*Instructions for the task:*
Rewrite the stretch from the line containing "Image resolution: width=991" through the line containing "Task: Open the 政府采购 menu item" as a numbered list of rows, skipping blank lines and omitting the pictures.

*Extracted material:*
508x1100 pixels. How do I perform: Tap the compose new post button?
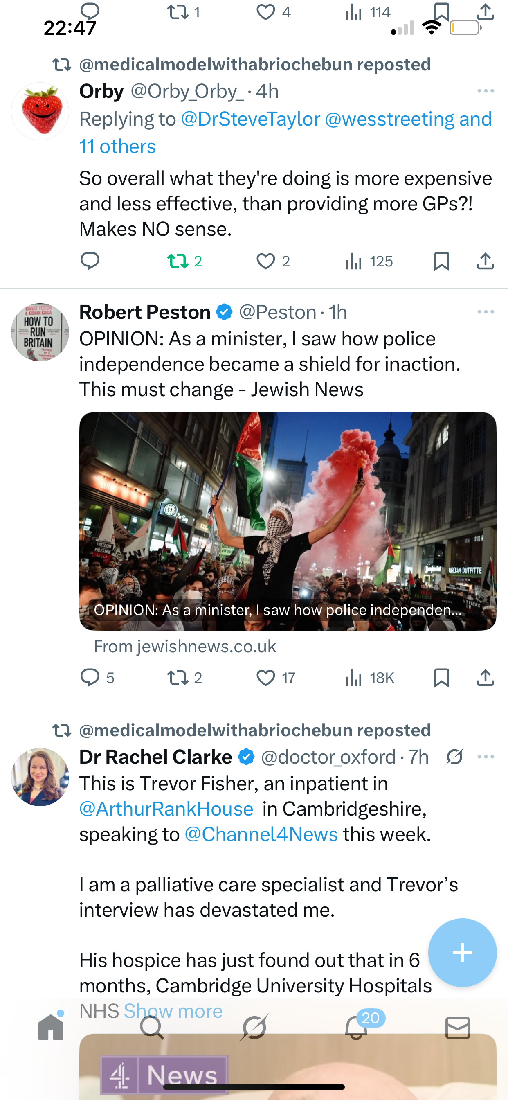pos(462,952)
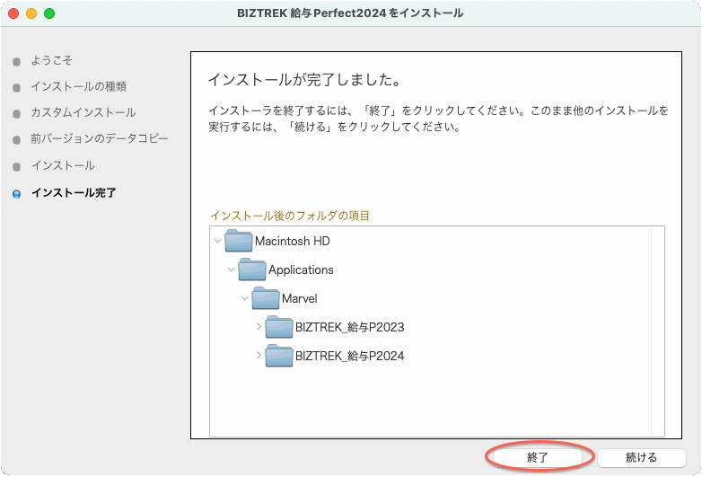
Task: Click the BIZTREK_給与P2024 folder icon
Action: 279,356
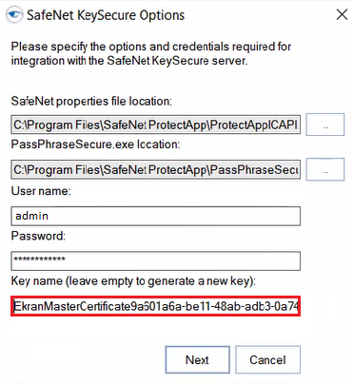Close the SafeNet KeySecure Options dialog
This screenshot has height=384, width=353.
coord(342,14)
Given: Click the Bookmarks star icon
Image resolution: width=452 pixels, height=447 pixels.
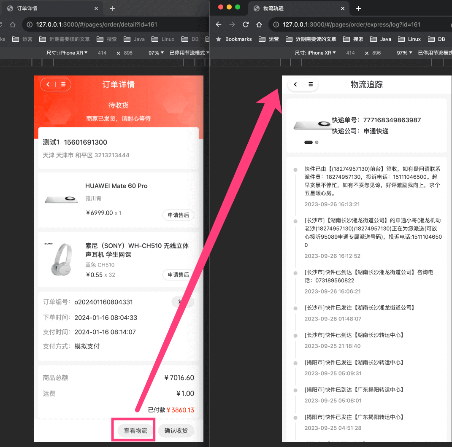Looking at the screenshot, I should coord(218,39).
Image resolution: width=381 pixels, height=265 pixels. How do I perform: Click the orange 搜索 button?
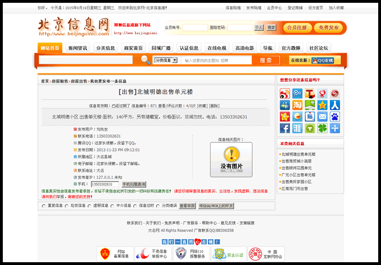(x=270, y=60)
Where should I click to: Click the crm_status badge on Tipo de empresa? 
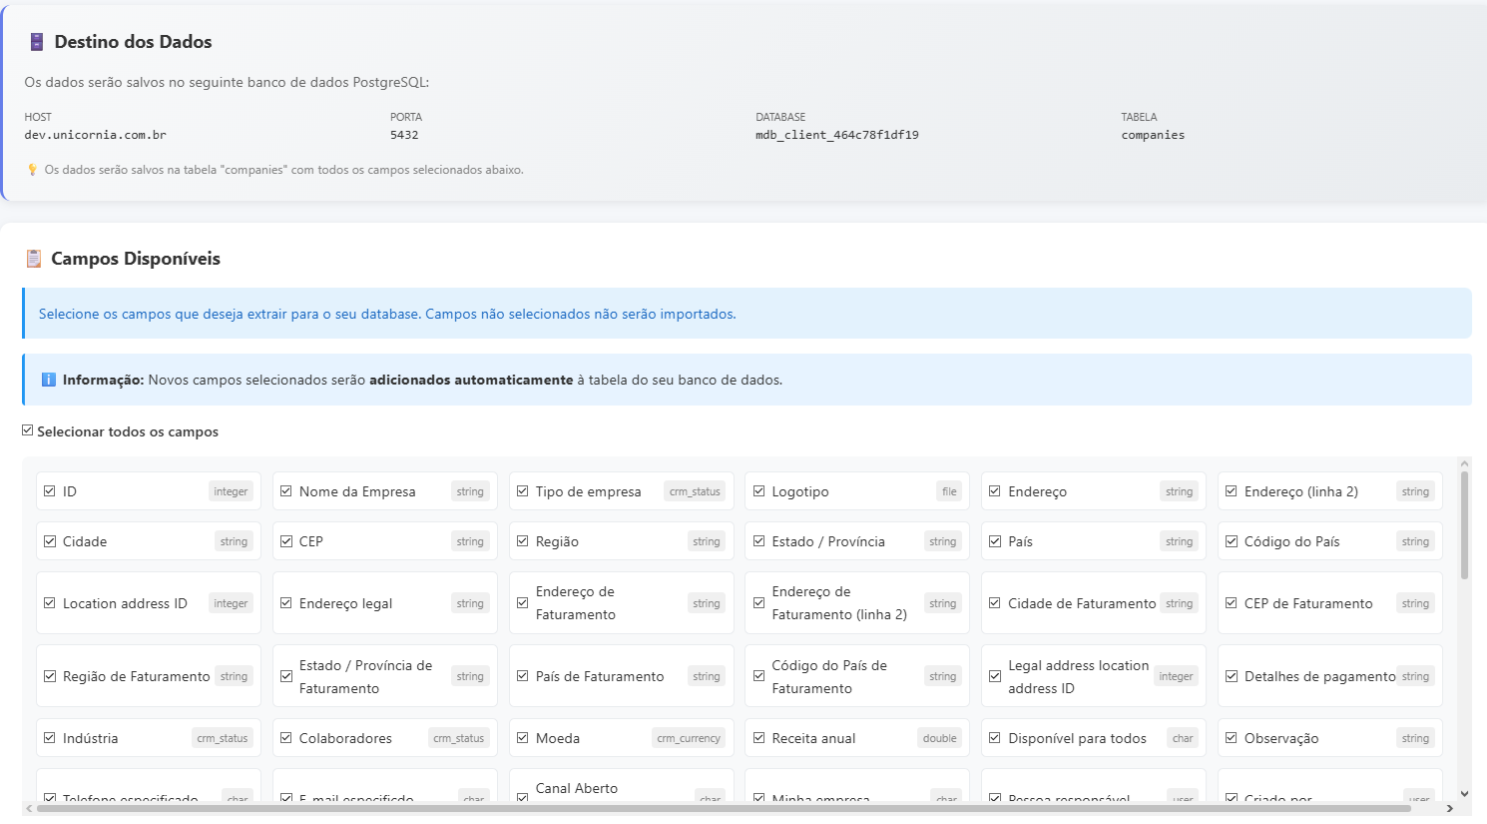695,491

---

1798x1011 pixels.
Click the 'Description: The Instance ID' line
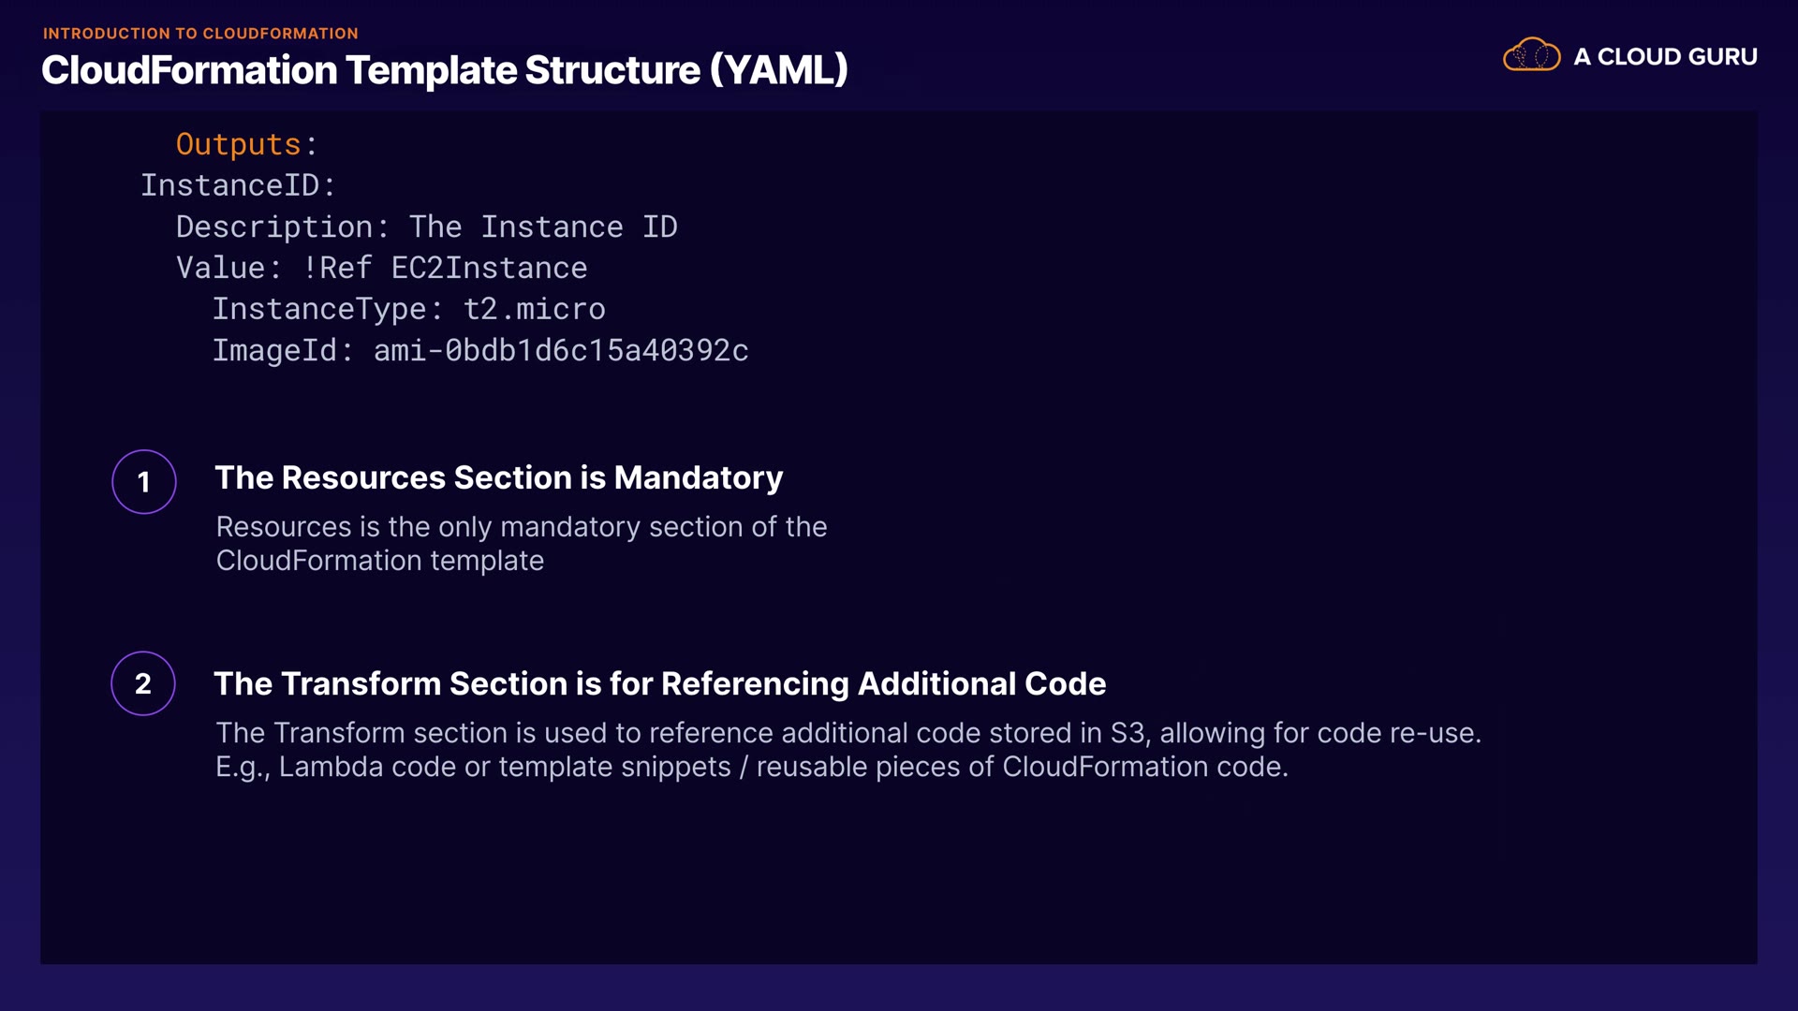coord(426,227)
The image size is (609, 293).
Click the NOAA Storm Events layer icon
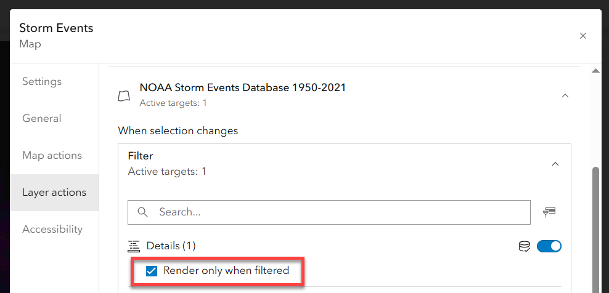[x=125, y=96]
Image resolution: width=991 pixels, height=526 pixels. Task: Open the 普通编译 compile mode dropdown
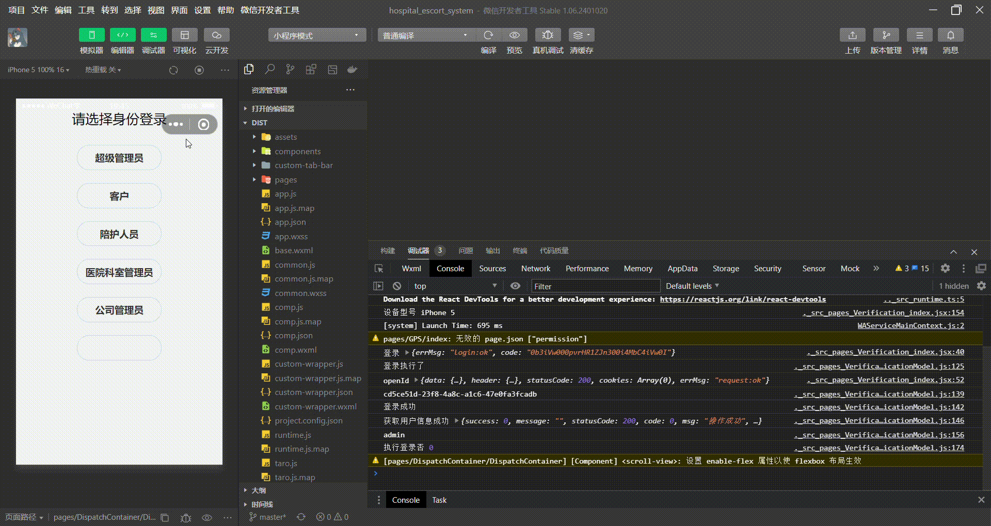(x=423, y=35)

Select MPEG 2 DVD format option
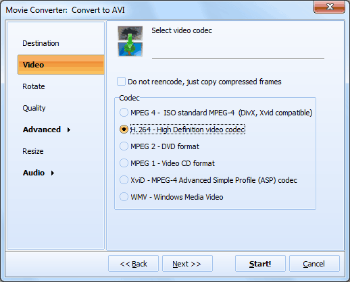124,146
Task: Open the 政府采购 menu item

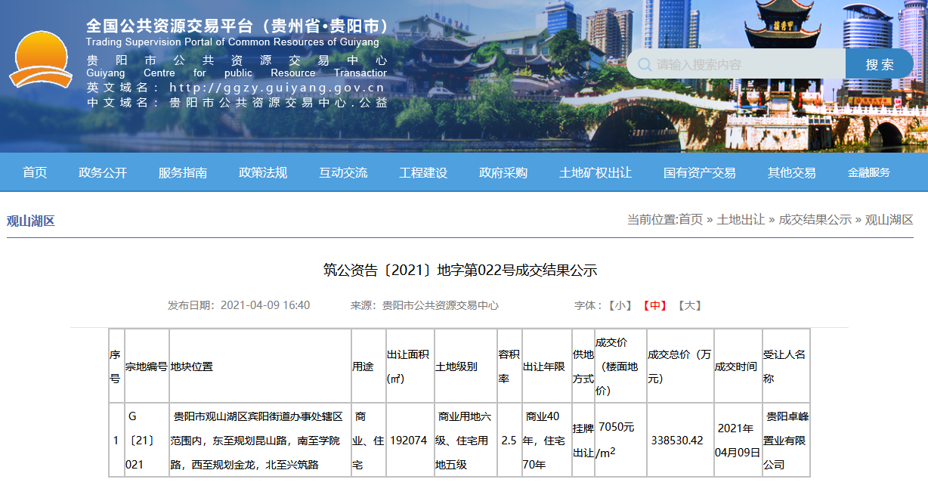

==

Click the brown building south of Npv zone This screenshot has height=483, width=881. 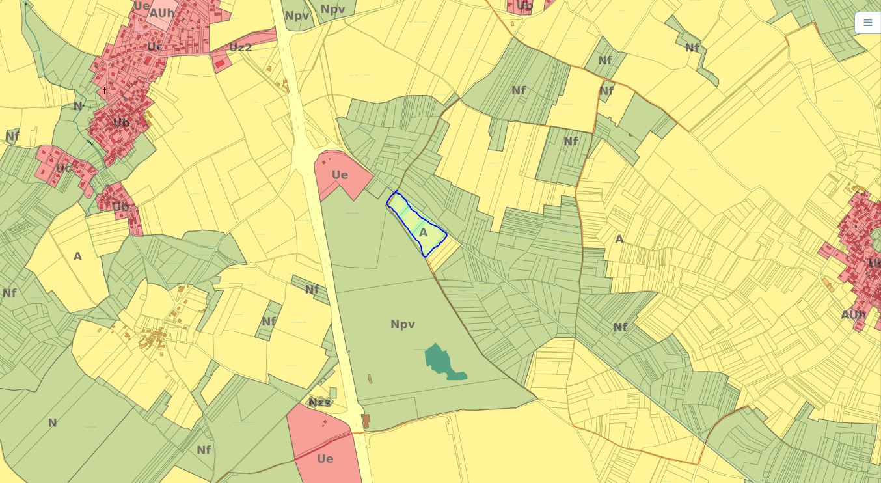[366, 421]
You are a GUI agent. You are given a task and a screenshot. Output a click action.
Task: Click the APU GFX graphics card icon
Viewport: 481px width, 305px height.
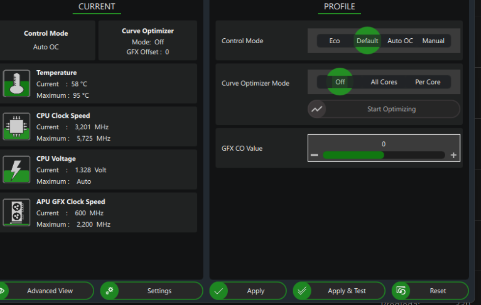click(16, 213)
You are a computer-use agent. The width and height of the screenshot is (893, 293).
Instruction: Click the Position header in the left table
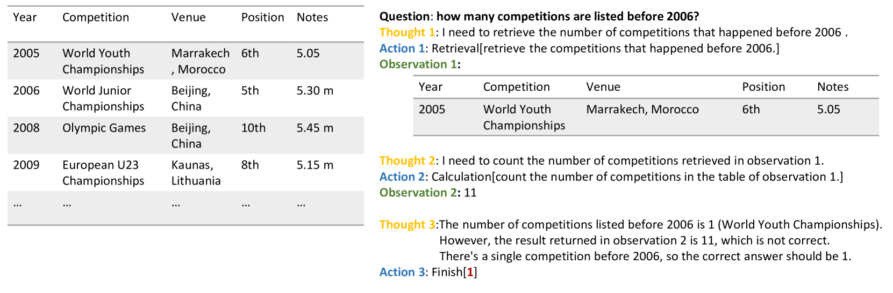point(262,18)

*Answer for this exercise:*
1. Image resolution: width=991 pixels, height=526 pixels. Task: Open the 普通编译 compile mode dropdown
2. (x=423, y=35)
3. Select MPEG 2 DVD format option
4. 124,146
5. Task: Open the 政府采购 menu item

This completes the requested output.